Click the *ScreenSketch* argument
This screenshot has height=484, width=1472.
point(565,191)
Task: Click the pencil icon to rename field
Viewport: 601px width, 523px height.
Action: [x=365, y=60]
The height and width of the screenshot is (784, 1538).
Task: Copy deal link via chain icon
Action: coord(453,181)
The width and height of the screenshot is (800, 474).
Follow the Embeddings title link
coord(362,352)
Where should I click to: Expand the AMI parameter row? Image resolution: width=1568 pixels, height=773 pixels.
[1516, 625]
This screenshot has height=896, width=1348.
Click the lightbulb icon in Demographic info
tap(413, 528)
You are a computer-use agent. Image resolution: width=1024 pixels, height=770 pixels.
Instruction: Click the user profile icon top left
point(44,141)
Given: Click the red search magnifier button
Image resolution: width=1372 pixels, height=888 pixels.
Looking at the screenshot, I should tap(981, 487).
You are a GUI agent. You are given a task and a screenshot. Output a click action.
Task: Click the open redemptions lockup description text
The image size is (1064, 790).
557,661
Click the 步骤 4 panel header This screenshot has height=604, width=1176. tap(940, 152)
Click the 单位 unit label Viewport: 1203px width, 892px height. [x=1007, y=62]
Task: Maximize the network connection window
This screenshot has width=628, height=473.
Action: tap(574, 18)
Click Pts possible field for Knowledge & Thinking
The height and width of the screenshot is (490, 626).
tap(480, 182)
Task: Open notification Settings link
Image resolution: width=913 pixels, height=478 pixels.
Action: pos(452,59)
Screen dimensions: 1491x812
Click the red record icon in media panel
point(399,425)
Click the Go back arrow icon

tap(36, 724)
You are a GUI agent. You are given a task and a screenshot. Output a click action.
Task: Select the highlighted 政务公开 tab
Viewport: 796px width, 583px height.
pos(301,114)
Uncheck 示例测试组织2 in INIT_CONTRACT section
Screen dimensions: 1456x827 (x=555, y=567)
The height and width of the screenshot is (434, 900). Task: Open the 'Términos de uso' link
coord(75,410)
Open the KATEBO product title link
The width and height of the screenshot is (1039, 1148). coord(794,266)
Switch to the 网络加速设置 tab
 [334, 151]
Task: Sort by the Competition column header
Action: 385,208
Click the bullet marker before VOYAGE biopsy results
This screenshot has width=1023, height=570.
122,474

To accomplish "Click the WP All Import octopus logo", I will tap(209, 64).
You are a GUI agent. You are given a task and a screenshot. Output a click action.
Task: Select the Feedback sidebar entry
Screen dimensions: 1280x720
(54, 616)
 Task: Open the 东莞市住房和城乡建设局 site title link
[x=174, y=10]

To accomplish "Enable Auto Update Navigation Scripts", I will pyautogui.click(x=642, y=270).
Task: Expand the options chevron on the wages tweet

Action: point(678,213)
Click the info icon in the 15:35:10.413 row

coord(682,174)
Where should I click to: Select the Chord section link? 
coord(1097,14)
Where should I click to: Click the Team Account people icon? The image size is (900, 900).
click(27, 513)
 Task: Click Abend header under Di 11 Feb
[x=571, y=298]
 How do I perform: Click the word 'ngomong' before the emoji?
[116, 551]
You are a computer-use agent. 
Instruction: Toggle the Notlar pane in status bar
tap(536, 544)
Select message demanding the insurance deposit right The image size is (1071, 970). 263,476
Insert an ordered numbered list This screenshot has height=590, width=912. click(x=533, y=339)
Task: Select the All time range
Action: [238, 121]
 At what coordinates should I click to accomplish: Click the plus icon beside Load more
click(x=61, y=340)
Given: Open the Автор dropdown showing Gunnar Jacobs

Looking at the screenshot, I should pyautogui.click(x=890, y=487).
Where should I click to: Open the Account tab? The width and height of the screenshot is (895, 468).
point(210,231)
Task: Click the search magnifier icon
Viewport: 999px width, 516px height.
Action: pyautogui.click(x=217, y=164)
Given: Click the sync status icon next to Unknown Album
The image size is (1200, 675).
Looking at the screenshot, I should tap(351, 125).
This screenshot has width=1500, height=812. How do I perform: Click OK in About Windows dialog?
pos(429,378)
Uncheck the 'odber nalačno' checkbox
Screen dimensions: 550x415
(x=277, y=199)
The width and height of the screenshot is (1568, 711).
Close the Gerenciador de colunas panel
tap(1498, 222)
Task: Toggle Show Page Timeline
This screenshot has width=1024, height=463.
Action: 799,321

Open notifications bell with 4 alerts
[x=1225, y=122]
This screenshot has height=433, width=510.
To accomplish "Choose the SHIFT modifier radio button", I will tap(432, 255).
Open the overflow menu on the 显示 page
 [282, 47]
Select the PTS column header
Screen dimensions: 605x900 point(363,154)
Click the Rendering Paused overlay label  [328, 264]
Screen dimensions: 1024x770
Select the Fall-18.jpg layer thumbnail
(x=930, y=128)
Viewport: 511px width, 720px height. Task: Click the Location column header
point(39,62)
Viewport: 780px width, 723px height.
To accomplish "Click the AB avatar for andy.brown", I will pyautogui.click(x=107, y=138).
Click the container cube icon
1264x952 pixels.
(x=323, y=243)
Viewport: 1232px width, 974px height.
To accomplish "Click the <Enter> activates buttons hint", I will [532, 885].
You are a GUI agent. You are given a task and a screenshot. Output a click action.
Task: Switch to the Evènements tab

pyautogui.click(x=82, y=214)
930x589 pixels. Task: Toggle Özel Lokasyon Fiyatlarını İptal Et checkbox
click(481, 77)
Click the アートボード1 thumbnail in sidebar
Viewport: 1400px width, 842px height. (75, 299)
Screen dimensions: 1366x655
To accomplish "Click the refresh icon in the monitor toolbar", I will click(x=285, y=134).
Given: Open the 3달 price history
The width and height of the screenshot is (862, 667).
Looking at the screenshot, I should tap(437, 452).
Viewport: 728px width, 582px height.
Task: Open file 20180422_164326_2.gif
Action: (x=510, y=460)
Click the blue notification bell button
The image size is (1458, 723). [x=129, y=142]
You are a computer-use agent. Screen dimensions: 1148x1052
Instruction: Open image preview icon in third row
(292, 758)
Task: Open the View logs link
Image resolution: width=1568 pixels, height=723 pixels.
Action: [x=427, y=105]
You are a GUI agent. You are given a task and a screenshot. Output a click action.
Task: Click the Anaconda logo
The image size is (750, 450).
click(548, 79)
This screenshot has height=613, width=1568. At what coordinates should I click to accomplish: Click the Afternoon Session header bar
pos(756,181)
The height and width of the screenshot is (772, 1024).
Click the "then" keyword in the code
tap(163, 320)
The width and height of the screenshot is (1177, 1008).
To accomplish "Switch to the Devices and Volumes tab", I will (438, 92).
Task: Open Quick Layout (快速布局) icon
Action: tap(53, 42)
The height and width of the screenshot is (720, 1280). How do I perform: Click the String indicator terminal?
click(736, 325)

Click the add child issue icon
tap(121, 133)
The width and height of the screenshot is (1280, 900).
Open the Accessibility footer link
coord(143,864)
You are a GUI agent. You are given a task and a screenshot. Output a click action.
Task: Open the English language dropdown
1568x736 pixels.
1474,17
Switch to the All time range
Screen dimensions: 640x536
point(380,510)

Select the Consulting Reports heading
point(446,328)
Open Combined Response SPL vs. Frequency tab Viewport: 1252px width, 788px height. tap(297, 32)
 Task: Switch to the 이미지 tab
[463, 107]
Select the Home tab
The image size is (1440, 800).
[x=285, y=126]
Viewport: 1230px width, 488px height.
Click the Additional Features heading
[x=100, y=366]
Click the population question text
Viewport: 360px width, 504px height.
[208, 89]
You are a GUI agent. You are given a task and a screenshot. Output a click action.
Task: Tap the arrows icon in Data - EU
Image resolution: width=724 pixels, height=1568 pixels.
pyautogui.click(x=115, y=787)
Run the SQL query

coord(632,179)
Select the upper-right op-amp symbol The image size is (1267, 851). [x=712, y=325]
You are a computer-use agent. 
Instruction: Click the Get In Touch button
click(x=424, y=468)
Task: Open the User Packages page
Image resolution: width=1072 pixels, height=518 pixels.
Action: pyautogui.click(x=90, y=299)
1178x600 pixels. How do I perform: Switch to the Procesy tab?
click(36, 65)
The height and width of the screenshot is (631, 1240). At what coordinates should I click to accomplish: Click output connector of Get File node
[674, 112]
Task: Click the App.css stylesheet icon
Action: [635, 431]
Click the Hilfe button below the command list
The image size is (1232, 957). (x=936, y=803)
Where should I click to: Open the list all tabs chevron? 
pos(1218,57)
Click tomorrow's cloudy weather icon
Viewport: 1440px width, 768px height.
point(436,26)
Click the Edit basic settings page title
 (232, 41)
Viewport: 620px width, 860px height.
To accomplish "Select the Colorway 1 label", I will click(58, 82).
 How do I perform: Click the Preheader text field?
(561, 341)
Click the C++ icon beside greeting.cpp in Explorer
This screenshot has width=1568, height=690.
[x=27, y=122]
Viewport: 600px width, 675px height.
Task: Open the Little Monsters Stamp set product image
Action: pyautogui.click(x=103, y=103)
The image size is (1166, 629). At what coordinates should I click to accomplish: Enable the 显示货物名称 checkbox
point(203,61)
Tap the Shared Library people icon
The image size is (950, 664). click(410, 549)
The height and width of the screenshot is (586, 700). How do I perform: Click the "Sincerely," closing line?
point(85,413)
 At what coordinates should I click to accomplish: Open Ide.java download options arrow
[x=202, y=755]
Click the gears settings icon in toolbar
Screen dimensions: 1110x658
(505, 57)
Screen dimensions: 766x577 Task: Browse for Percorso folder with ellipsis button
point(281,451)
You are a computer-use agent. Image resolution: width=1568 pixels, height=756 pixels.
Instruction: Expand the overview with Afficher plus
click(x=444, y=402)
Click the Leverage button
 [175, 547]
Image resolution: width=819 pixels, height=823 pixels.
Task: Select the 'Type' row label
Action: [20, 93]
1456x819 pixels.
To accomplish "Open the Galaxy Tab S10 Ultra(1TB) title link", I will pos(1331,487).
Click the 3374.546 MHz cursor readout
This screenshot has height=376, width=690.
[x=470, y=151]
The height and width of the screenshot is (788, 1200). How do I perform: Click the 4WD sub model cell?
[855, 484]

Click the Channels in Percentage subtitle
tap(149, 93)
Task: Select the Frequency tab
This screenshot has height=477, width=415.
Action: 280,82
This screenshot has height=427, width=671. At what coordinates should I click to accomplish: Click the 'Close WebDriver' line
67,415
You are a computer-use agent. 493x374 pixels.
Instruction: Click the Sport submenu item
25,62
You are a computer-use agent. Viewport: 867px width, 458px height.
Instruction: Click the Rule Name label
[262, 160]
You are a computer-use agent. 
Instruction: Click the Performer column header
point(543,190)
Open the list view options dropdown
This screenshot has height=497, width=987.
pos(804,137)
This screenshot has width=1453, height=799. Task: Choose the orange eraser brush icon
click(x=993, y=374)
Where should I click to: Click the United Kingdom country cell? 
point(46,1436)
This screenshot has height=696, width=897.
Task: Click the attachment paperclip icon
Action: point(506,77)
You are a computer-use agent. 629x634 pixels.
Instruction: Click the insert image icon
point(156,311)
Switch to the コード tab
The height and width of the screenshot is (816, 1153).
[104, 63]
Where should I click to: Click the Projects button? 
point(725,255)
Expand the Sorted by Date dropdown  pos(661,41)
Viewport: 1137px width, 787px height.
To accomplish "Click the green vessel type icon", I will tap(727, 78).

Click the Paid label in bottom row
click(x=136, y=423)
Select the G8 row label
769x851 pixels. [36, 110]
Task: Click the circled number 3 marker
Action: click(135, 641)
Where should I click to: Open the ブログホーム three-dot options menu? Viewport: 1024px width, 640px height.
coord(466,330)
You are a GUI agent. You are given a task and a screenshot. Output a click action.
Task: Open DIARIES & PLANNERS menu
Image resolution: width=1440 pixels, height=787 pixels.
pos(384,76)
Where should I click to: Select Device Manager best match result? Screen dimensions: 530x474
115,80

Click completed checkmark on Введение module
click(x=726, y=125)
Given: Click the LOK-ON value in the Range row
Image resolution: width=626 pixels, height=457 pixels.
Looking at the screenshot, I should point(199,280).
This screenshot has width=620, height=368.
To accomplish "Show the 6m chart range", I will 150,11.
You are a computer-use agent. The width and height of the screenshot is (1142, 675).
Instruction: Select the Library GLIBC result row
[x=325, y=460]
+ + + +
TO DO: Pick out every line in the rows above that contains the word "Library", and copy each one.

SOLUTION:
Tap the Shared Library people icon
Instruction: Select the Library GLIBC result row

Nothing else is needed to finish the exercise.